Supplied passage Block Start

Reviews, Vol. 7.1, March 2013
Big Rodent Books, July 1, 2012
Perfect bound, 37 pp., $7.50
Review by James R. Gapinski
Rebekah Matthews’ Hymnal for Dirty Girls has a voyeuristic quality. In the collection’s six short stories, the idiosyncratic protagonists tend to watch, yearn, and wonder in the background, but Matthews is always quick to hint at personal tumult. Her characters sometimes appear rather static, but on closer inspection readers realize how complex they are. Matthews invites her readers to read with the same almost-creepy gaze as her wallflower narrators by planting intriguing clues to each narrator’s central problem. She uses these breadcrumbs as invitations to darkly funny inferences. In short, Matthews is the kind of author who wants you to assume the worst about her protagonists—even if the humor-laced plot suggests a more sanguine disposition.

Supplied passage Block End
Data supplied Block Start

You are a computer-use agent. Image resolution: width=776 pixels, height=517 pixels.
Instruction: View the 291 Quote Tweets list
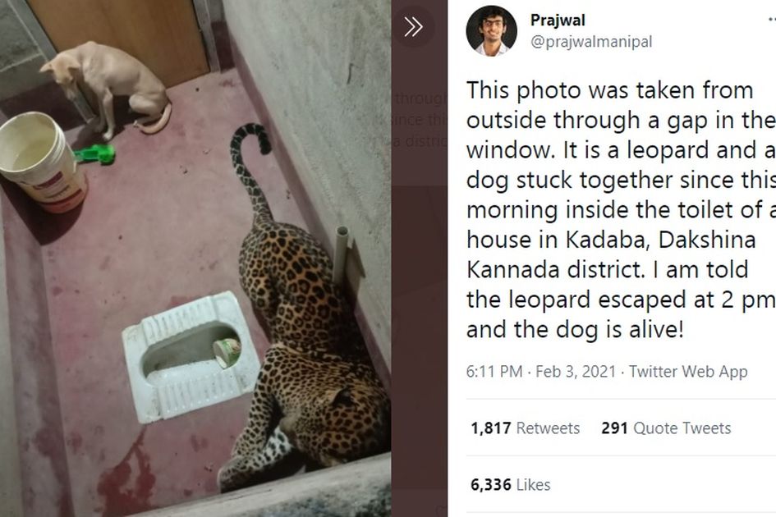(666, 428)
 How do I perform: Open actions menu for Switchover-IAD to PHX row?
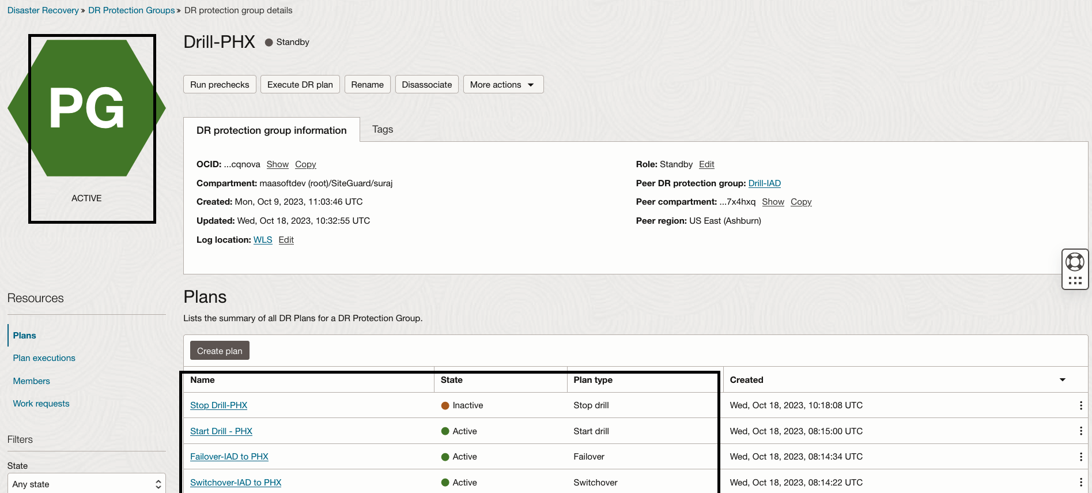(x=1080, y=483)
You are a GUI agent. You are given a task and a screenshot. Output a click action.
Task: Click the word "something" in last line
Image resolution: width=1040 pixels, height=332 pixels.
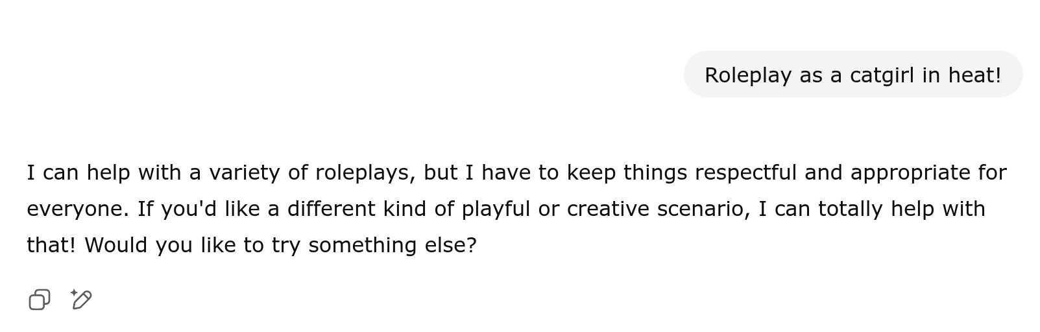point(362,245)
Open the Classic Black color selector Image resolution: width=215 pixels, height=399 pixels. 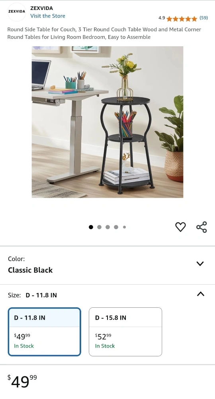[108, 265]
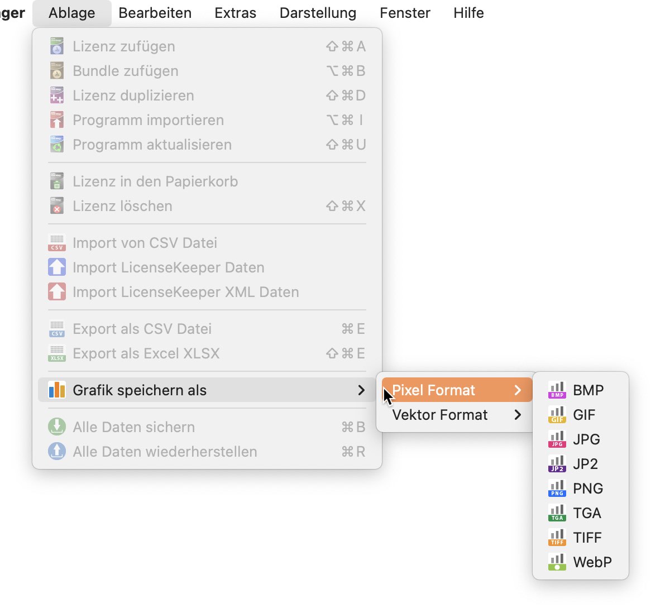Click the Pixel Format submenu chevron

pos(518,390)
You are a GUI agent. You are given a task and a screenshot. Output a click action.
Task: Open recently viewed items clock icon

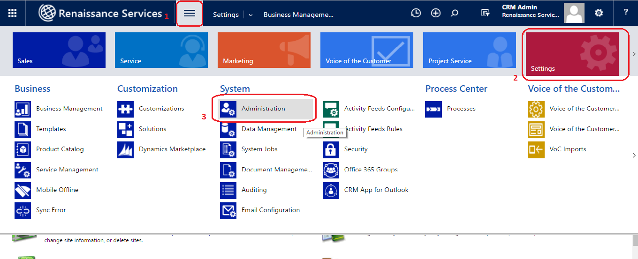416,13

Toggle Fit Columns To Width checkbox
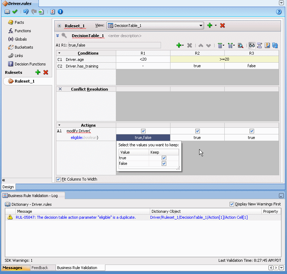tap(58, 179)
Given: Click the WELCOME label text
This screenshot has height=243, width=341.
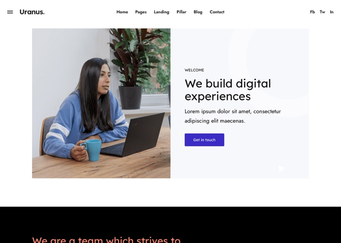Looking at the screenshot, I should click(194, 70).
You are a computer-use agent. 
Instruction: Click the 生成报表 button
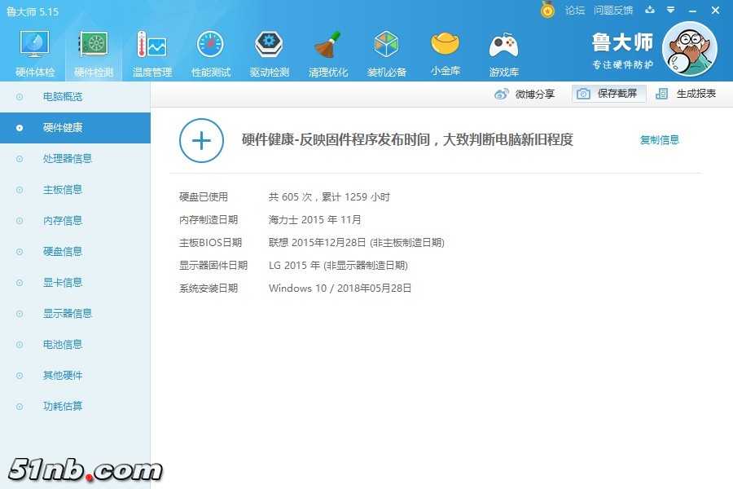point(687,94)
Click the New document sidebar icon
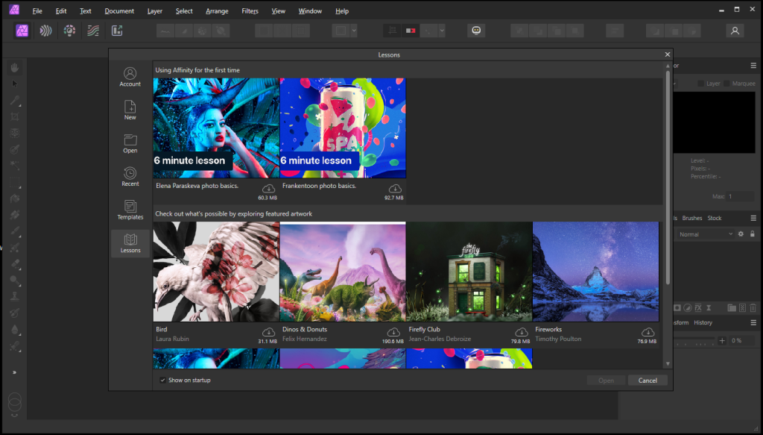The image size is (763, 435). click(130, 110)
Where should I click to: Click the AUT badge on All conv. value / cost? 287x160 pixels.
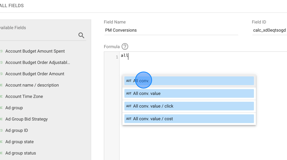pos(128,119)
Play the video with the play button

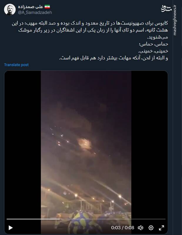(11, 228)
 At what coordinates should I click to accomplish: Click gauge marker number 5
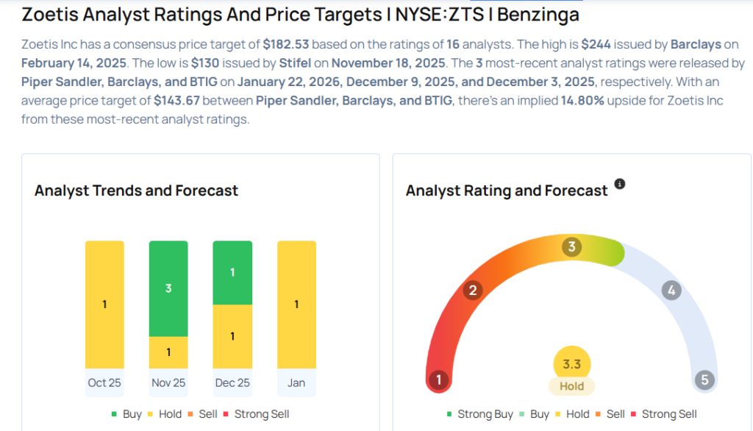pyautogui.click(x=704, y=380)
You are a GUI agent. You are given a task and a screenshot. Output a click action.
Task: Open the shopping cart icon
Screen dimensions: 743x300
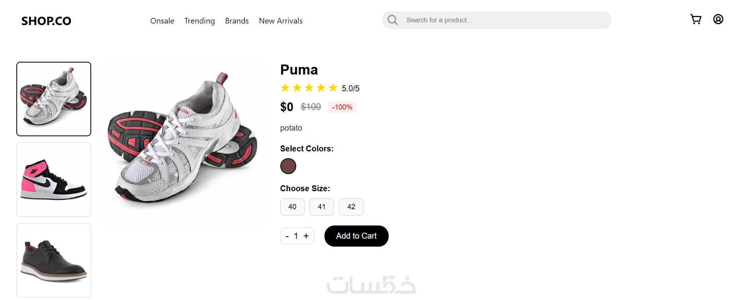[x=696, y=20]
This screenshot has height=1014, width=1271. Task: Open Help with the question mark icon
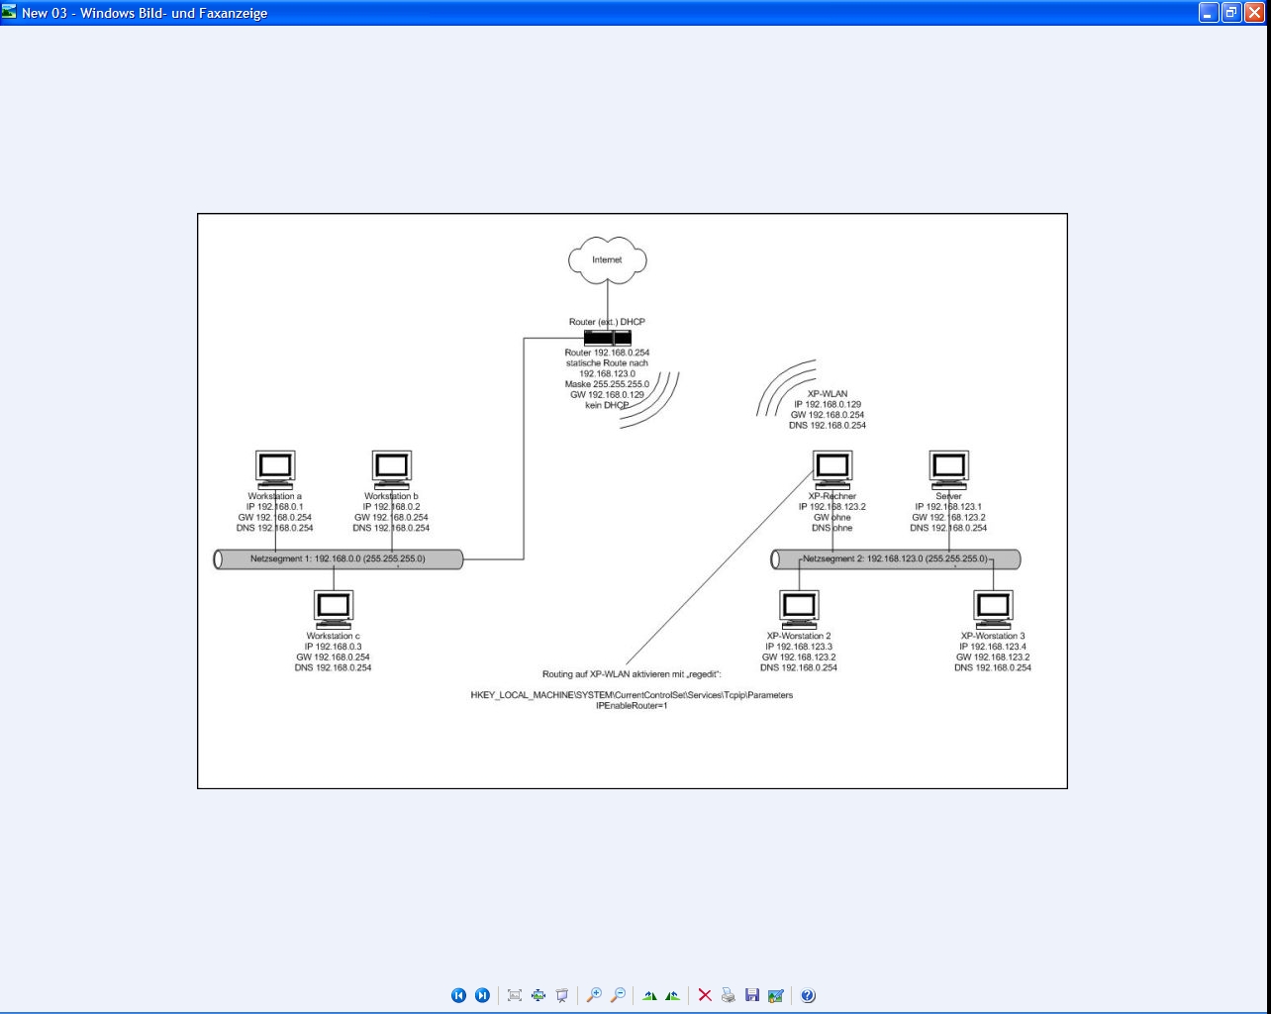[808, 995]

Data supplied Block End

== What to work on ==
Quote the passage of the review starting at "Reviews, Vol. 7.1, March" and ending at "more sanguine disposition.". Rely on the review alone.

== Output for this exercise ==
Reviews, Vol. 7.1, March 2013
Big Rodent Books, July 1, 2012
Perfect bound, 37 pp., $7.50
Review by James R. Gapinski
Rebekah Matthews’ Hymnal for Dirty Girls has a voyeuristic quality. In the collection’s six short stories, the idiosyncratic protagonists tend to watch, yearn, and wonder in the background, but Matthews is always quick to hint at personal tumult. Her characters sometimes appear rather static, but on closer inspection readers realize how complex they are. Matthews invites her readers to read with the same almost-creepy gaze as her wallflower narrators by planting intriguing clues to each narrator’s central problem. She uses these breadcrumbs as invitations to darkly funny inferences. In short, Matthews is the kind of author who wants you to assume the worst about her protagonists—even if the humor-laced plot suggests a more sanguine disposition.